His thesis echoes Christopher Browning’s Ordinary Men, which recounts how Reserve Police Battalion 101 – “middle-aged family men of working and lower-middle-class background” [^2] – shot at close range at least 38,000 Jews and deported around 45,200 to Treblinka. [^3]

Although a few refused to kill, peer group pressure and the fear of being seen as weak determined the moral compass.

Characteristics of nationalism

Dr Kelley spent hundreds of hours interviewing and testing the prisoners in Nuremberg jail.

He concluded they were not spectacular types but shared three characteristics, “overweening ambition, low ethical standards” and “a strongly developed nationalism which justified anything done in the name of Germandom”. [^4]

In Vanderbilt’s telling, Kelley forms a particular connection with Herman Goring, played by Russell Crowe.

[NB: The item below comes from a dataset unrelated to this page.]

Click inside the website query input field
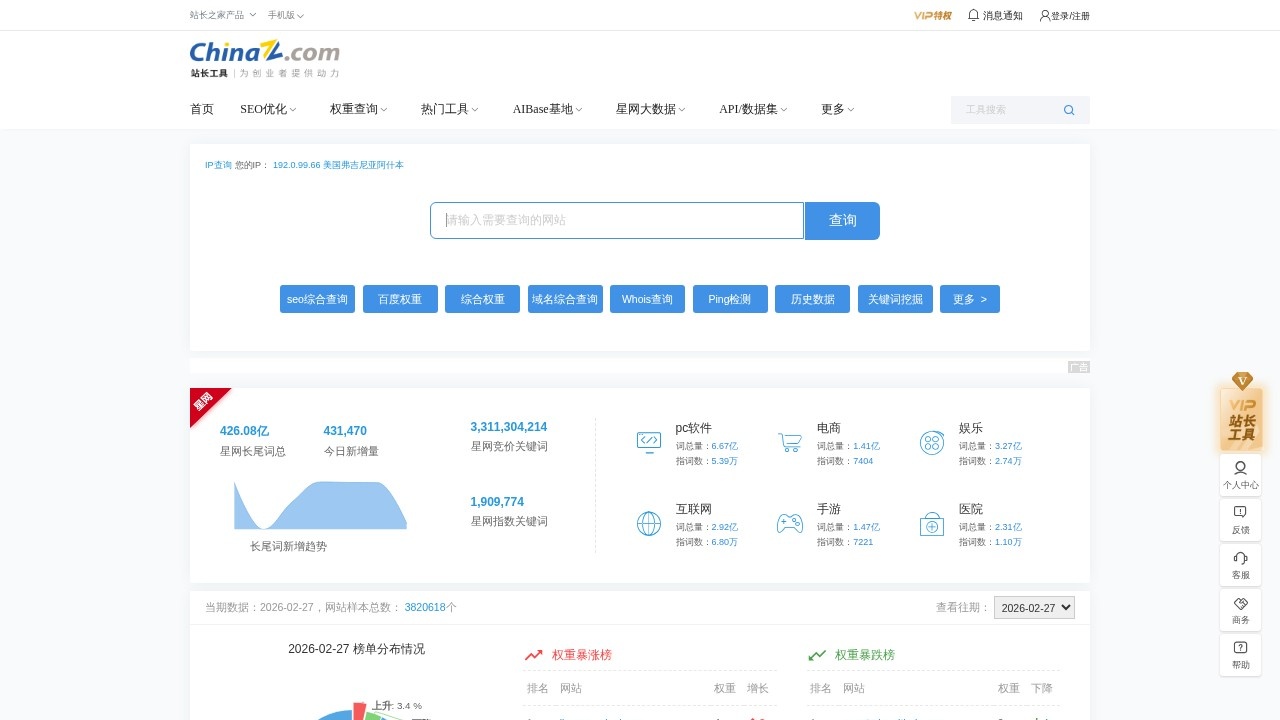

Midway through the trial, the two argue about truth and hypocrisy as Kelley begins to feel he is being played by Goring.

Or he becomes aware of his own egoic delusions and feels compromised by the bond he has formed.

A duel of dominance

Their argument unfolds like a duel, each trying to win moral dominance.

Eventually, Goring states what is becoming obvious, “You have your freedom, and I am a prisoner, because you won and we lost, not because you’re morally superior!”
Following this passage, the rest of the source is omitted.